As a class of fruitful approaches, diffusion probabilistic models (DPMs) have shown excellent advantages in high-resolution image reconstruction. On the other hand, masked autoencoders (MAEs), as popular self-supervised vision learners, have demonstrated simpler and more effective image reconstruction and transfer capabilities on downstream tasks. However, they all require extremely high training costs, either due to inherent high temporal-dependence (i.e., excessively long diffusion steps) or due to artificially low spatial-dependence (i.e., human-formulated high mask ratio, such as 0.75). To the end, this paper presents LMD, a faster image reconstruction framework with latent masking diffusion.
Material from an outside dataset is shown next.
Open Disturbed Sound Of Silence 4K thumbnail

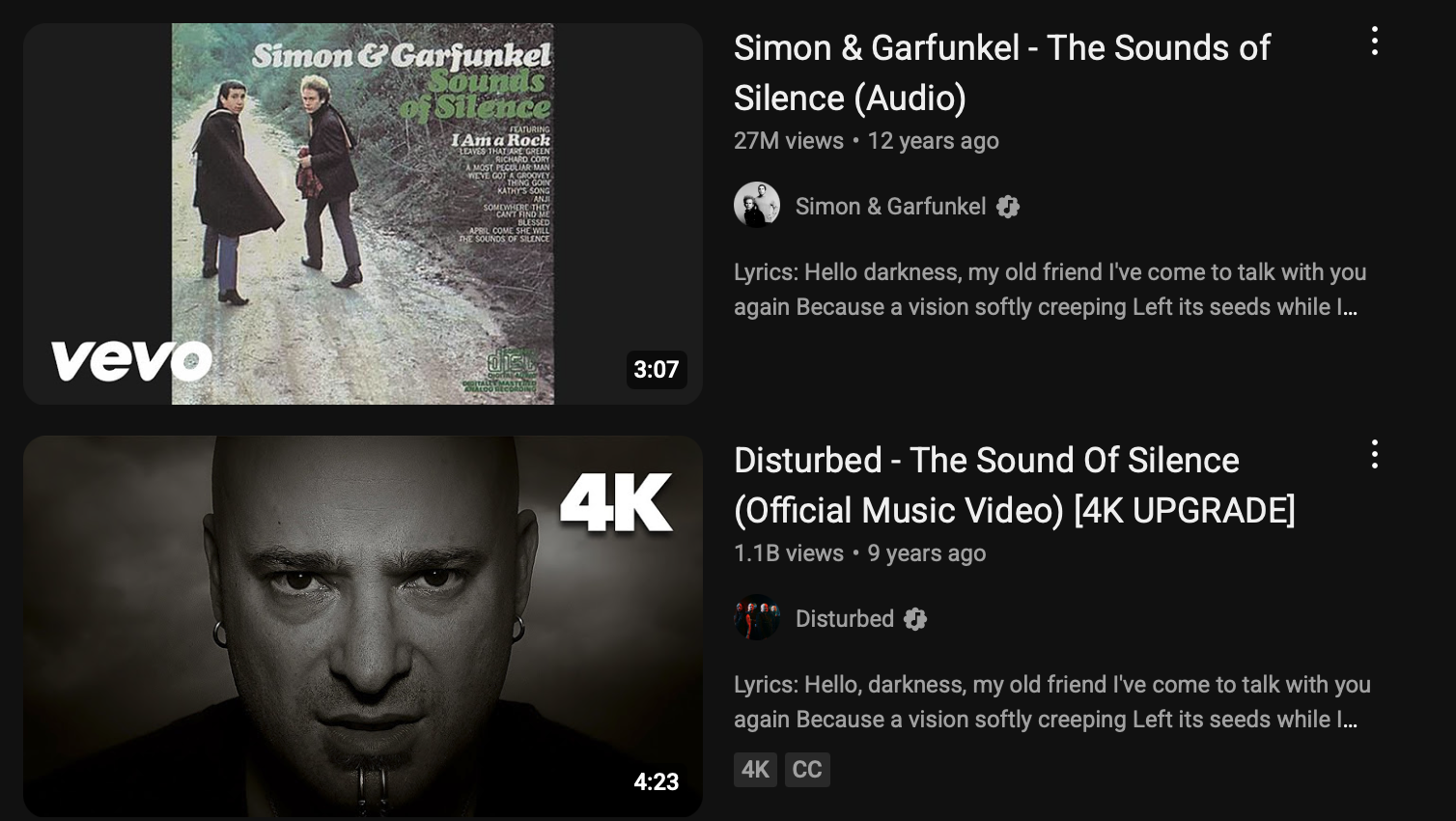tap(363, 626)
First, we propose to project and reconstruct images in latent space through a pre-trained variational autoencoder, which is theoretically more efficient than in the pixel-based space. Then, we combine the advantages of MAEs and DPMs to design a progressive masking diffusion model, which gradually increases the masking proportion by three different schedulers and reconstructs the latent features from simple to difficult, without sequentially performing denoising diffusion as in DPMs or using fixed high masking ratio as in MAEs, so as to alleviate the high training time-consumption predicament. Our approach allows for learning high-capacity models and accelerate their training (by 3x or more) and barely reduces the original accuracy. Inference speed in downstream tasks also significantly outperforms the previous approaches.